◆ **Your assignment**
Set down the entries once more, exactly as they are written.

** Opening Extracted data block **

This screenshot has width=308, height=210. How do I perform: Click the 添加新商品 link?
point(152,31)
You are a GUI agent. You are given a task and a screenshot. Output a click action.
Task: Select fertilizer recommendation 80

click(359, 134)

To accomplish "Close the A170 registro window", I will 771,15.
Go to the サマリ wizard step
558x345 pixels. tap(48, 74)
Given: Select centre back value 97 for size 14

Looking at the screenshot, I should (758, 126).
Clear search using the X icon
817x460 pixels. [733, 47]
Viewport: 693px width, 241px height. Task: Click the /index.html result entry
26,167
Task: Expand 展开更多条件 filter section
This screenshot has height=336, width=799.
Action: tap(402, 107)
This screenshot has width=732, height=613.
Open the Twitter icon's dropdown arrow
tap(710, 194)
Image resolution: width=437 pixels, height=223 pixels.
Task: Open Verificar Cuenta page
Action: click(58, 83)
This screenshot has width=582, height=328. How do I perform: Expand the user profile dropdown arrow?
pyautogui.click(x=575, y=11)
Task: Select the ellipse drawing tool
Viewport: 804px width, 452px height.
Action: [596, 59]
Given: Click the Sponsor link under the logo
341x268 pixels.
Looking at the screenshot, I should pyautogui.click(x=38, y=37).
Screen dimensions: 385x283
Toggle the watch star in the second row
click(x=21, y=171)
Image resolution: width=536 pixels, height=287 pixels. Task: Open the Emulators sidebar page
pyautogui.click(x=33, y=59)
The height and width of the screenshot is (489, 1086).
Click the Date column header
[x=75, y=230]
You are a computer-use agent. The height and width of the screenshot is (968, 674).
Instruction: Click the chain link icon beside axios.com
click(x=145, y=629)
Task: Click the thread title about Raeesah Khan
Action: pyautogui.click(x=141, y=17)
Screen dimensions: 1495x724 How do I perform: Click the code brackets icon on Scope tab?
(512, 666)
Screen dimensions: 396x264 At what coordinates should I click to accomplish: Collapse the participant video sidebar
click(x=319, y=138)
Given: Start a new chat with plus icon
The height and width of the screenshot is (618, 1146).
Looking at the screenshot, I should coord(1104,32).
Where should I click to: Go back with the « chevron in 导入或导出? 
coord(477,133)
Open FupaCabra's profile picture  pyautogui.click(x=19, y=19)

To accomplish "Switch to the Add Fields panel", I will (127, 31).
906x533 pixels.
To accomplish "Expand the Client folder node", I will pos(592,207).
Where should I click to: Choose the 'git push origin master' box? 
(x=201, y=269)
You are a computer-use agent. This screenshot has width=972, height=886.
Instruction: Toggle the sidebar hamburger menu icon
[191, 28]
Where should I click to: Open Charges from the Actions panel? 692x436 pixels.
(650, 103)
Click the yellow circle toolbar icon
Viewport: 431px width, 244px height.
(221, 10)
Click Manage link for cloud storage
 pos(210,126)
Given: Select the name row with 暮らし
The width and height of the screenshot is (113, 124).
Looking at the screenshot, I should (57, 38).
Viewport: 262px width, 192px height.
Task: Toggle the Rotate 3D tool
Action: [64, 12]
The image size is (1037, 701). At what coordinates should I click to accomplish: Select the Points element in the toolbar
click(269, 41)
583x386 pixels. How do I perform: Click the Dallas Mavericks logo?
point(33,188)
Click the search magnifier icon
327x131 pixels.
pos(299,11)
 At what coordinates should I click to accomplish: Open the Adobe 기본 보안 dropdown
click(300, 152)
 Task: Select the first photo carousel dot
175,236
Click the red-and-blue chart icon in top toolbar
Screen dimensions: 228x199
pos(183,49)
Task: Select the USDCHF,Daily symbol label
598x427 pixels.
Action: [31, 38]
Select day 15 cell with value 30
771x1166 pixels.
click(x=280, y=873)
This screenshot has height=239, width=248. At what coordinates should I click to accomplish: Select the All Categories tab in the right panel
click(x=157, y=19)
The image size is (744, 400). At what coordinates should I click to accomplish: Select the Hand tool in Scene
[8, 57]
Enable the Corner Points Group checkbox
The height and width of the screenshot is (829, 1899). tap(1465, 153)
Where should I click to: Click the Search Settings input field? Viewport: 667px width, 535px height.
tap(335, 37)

** Closing Extracted data block **

◆ **Your solution**
This screenshot has width=308, height=210. How do I perform: Click the 添加新商品 link?
point(152,31)
You are a GUI agent. You are given a task and a screenshot. Output a click action.
Task: Select fertilizer recommendation 80

click(359, 134)

To accomplish "Close the A170 registro window", I will 771,15.
Go to the サマリ wizard step
558x345 pixels. tap(48, 74)
Given: Select centre back value 97 for size 14

Looking at the screenshot, I should (758, 126).
Clear search using the X icon
817x460 pixels. [733, 47]
Viewport: 693px width, 241px height. Task: Click the /index.html result entry
26,167
Task: Expand 展开更多条件 filter section
This screenshot has height=336, width=799.
Action: tap(402, 107)
This screenshot has width=732, height=613.
Open the Twitter icon's dropdown arrow
tap(710, 194)
Image resolution: width=437 pixels, height=223 pixels.
Task: Open Verificar Cuenta page
Action: click(58, 83)
This screenshot has width=582, height=328. How do I perform: Expand the user profile dropdown arrow?
pyautogui.click(x=575, y=11)
Task: Select the ellipse drawing tool
Viewport: 804px width, 452px height.
Action: [596, 59]
Given: Click the Sponsor link under the logo
341x268 pixels.
Looking at the screenshot, I should pyautogui.click(x=38, y=37).
Screen dimensions: 385x283
Toggle the watch star in the second row
click(x=21, y=171)
Image resolution: width=536 pixels, height=287 pixels. Task: Open the Emulators sidebar page
pyautogui.click(x=33, y=59)
The height and width of the screenshot is (489, 1086).
Click the Date column header
[x=75, y=230]
You are a computer-use agent. The height and width of the screenshot is (968, 674).
Instruction: Click the chain link icon beside axios.com
click(x=145, y=629)
Task: Click the thread title about Raeesah Khan
Action: pyautogui.click(x=141, y=17)
Screen dimensions: 1495x724 How do I perform: Click the code brackets icon on Scope tab?
(512, 666)
Screen dimensions: 396x264 At what coordinates should I click to accomplish: Collapse the participant video sidebar
click(x=319, y=138)
Given: Start a new chat with plus icon
The height and width of the screenshot is (618, 1146).
Looking at the screenshot, I should coord(1104,32).
Where should I click to: Go back with the « chevron in 导入或导出? 
coord(477,133)
Open FupaCabra's profile picture  pyautogui.click(x=19, y=19)

To accomplish "Switch to the Add Fields panel", I will (127, 31).
906x533 pixels.
To accomplish "Expand the Client folder node", I will pos(592,207).
Where should I click to: Choose the 'git push origin master' box? 
(x=201, y=269)
You are a computer-use agent. This screenshot has width=972, height=886.
Instruction: Toggle the sidebar hamburger menu icon
[191, 28]
Where should I click to: Open Charges from the Actions panel? 692x436 pixels.
(650, 103)
Click the yellow circle toolbar icon
Viewport: 431px width, 244px height.
(221, 10)
Click Manage link for cloud storage
 pos(210,126)
Given: Select the name row with 暮らし
The width and height of the screenshot is (113, 124).
Looking at the screenshot, I should (57, 38).
Viewport: 262px width, 192px height.
Task: Toggle the Rotate 3D tool
Action: [64, 12]
The image size is (1037, 701). At what coordinates should I click to accomplish: Select the Points element in the toolbar
click(269, 41)
583x386 pixels. How do I perform: Click the Dallas Mavericks logo?
point(33,188)
Click the search magnifier icon
327x131 pixels.
pos(299,11)
 At what coordinates should I click to accomplish: Open the Adobe 기본 보안 dropdown
click(300, 152)
 Task: Select the first photo carousel dot
175,236
Click the red-and-blue chart icon in top toolbar
Screen dimensions: 228x199
pos(183,49)
Task: Select the USDCHF,Daily symbol label
598x427 pixels.
Action: [31, 38]
Select day 15 cell with value 30
771x1166 pixels.
click(x=280, y=873)
This screenshot has height=239, width=248. At what coordinates should I click to accomplish: Select the All Categories tab in the right panel
click(x=157, y=19)
The image size is (744, 400). At what coordinates should I click to accomplish: Select the Hand tool in Scene
[8, 57]
Enable the Corner Points Group checkbox
The height and width of the screenshot is (829, 1899). tap(1465, 153)
Where should I click to: Click the Search Settings input field? Viewport: 667px width, 535px height.
tap(335, 37)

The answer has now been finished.